Case in Brief

R. v. Kahsai

The Supreme Court dismisses a new trial request for a man convicted of two murders.

This is a case about determining the proper role of amicus curiae in a criminal trial. “Amicus curiae” (the plural form is “amici”) is a Latin term meaning “friend of the court.” The amicus is an independent lawyer asked by a judge to take part in a case. They do not represent a party to the case. The precise role of the amicus is case-specific and will depend on the particular needs identified by the judge. When the accused does not have a lawyer, the judge may appoint an amicus to assist the court, for example by challenging the prosecution’s case and cross-examining witnesses. The goal is to make sure the judge or jury hears an “adversarial perspective” – an alternative to the prosecution’s version of the case – to come to a fair outcome.

Two amici were appointed at different times in the trial of Mr. Emanuel Kahsai, who was convicted by a jury for murdering two women in Calgary in 2015. The accused did not hire a lawyer to represent him at trial – he insisted on representing himself for the entire proceedings. The first amicus was appointed before trial to help Mr. Kahsai with the jury selection process. At trial, Mr. Kahsai was repeatedly disruptive. He did not question witnesses or present a defence. Partway through the trial, the judge decided to name a second amicus to cross-examine the Crown’s witnesses and ensure the proceedings were fair and appropriate. He was clear that the amicus would not act as the accused’s defense lawyer, to respect Mr. Kahsai’s right to represent himself. Despite the lawyer’s limited mandate, Mr. Kahsai resisted the appointment and mostly refused to cooperate with him throughout the proceedings.

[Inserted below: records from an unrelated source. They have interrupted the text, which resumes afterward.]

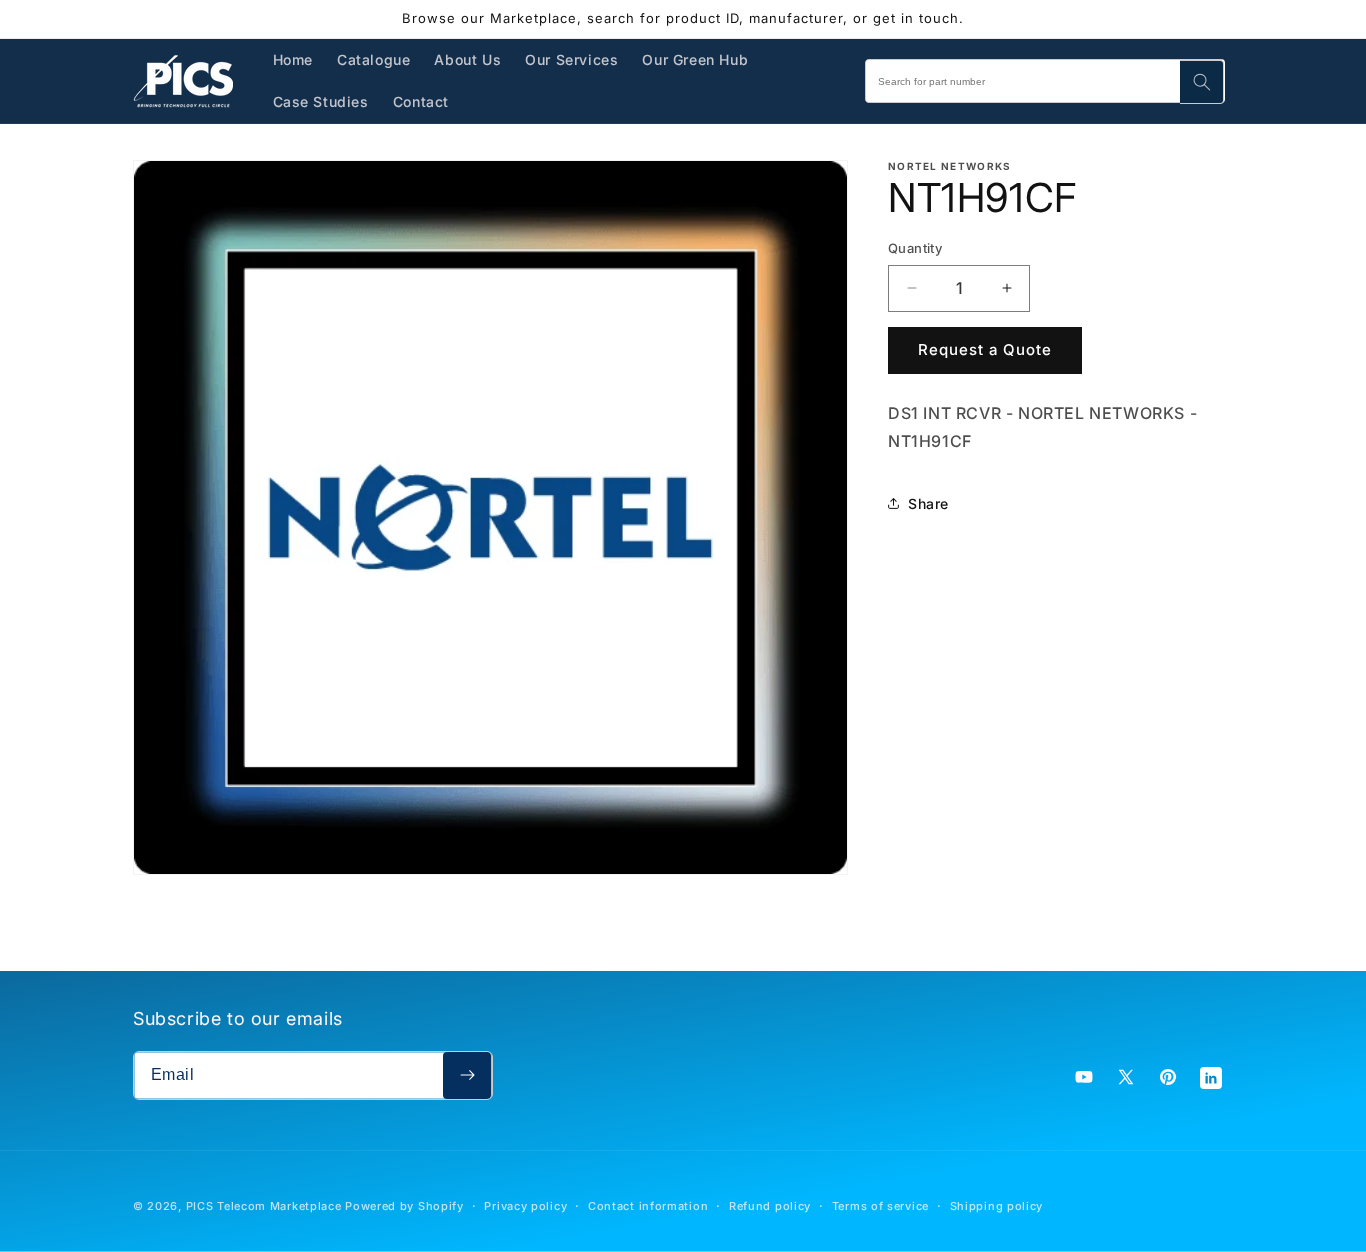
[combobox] (1045, 81)
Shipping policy (997, 1206)
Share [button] (928, 503)
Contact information (648, 1206)
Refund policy (770, 1206)
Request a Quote (985, 349)
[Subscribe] (467, 1075)
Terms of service (880, 1206)
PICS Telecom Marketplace (264, 1206)
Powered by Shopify (404, 1206)
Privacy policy (525, 1206)
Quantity (915, 248)
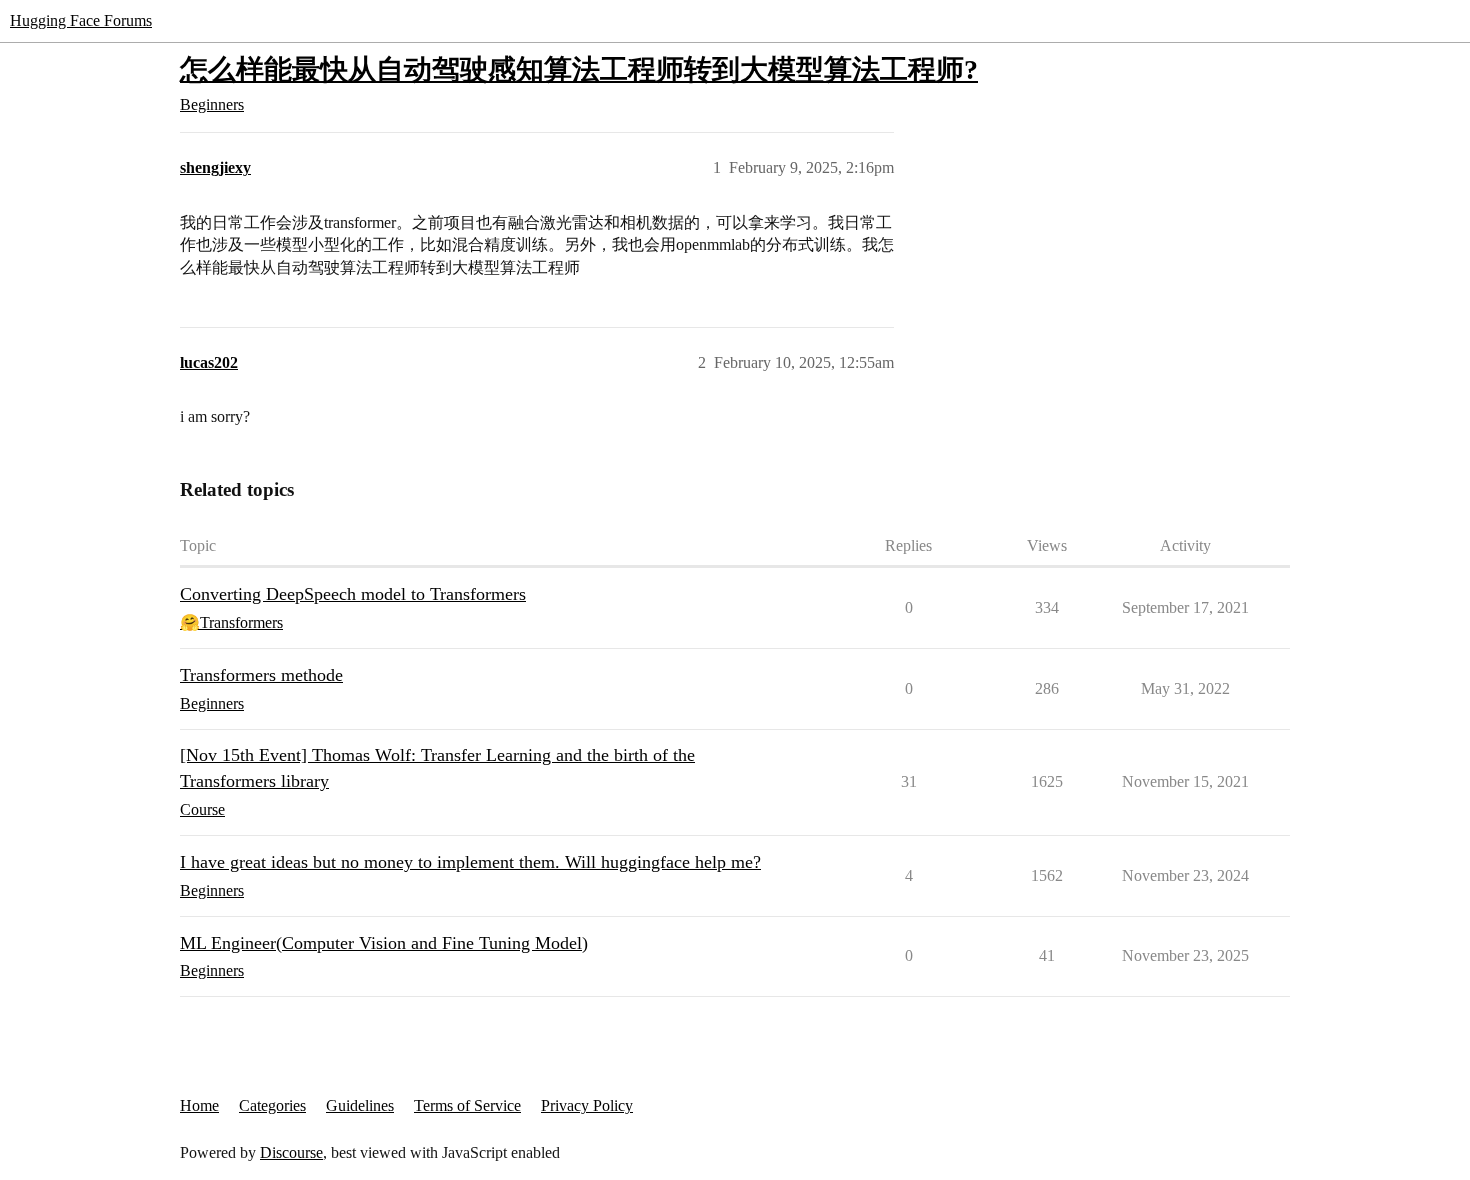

At the end of the trial, the judge cut short Mr. Kahsai’s closing argument because he was not saying anything relevant to his defence. The judge did not ask the amicus to make closing arguments on behalf of Mr. Kahsai. The amicus did not ask permission to do so either because he thought the scope of his role prevented him from arguing on behalf of the defence.

Mr. Kahsai appealed his murder convictions to the Court of Appeal of Alberta. He argued the trial judge’s failure to appoint the amicus earlier in the trial and with a more adversarial role created the appearance of unfairness, which justified a new trial. Two of the three judges dismissed the appeal. They said that appointing the amicus with adversarial functions would have violated Mr. Kahsai’s right to represent himself. The third judge disagreed and wrote that imposing a lawyer on the accused when the case was complex and the accused was incompetent to self-represent did not infringe their right to control their own defence – rather, it preserved their right to a fair trial. Mr. Kahsai appealed to this Court.

The Supreme Court has dismissed the appeal.

The amicus’ delayed appointment and limited role did not justify ordering a new trial.

Writing for a unanimous Court, Justice Karakatsanis said the trial appeared fair to a reasonable observer, such that a new trial was not necessary. She said that while the amicus can never fully assume the role of the accused’s lawyer, they can take on “defence-like functions” when an adversarial perspective is necessary to ensure trial fairness.

In this case, Justice Karakatsanis said the appointment of an amicus with a broader mandate was at the trial judge’s discretion but that he was under no obligation to do so. She acknowledged the striking imbalance at trial due to Mr. Kahsai’s lack of representation and meaningful defence. However, “it is not clear that appointing amicus earlier or with a broader mandate would have provided much value for Mr. Kahsai, who forcefully resisted the appointment of amicus and sustained his objection to their participation throughout the trial”. In her view, the trial judge had sufficiently addressed trial fairness concerns in the circumstances. For these reasons, Justice Karakatsanis dismissed the appeal.

Cases in Brief are prepared by communications staff of the Supreme Court of Canada to help the public better understand Court decisions. They do not form part of the Court’s reasons for judgment and are not for use in legal proceedings.